» **Assigned task**: List each line of the data in which the string "height" appears.

» **Records**:
————

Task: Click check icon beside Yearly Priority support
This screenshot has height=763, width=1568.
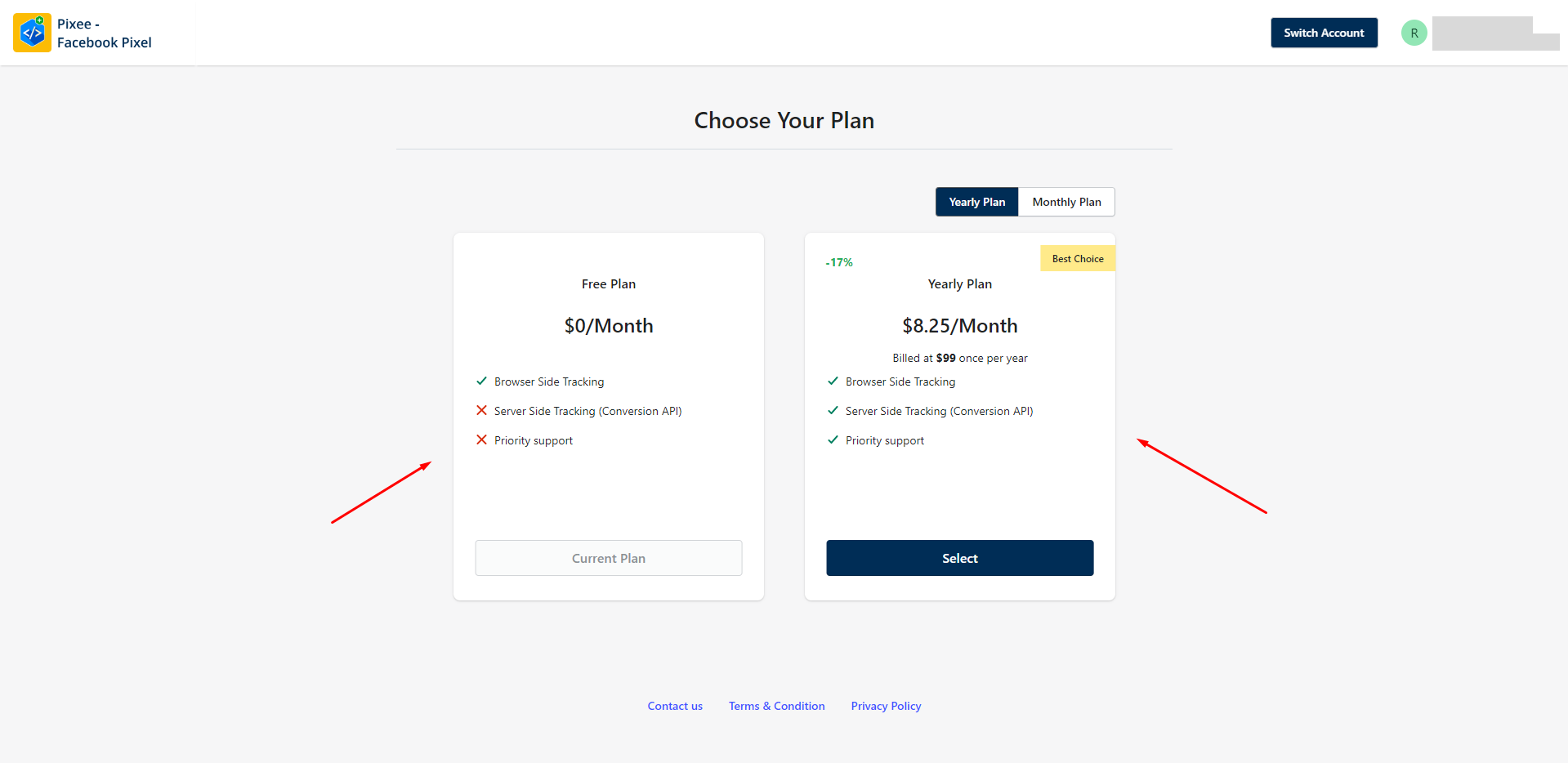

————

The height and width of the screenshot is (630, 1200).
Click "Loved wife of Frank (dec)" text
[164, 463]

————

» **Solution for this problem**:
This screenshot has height=763, width=1568.
The height and width of the screenshot is (630, 1200).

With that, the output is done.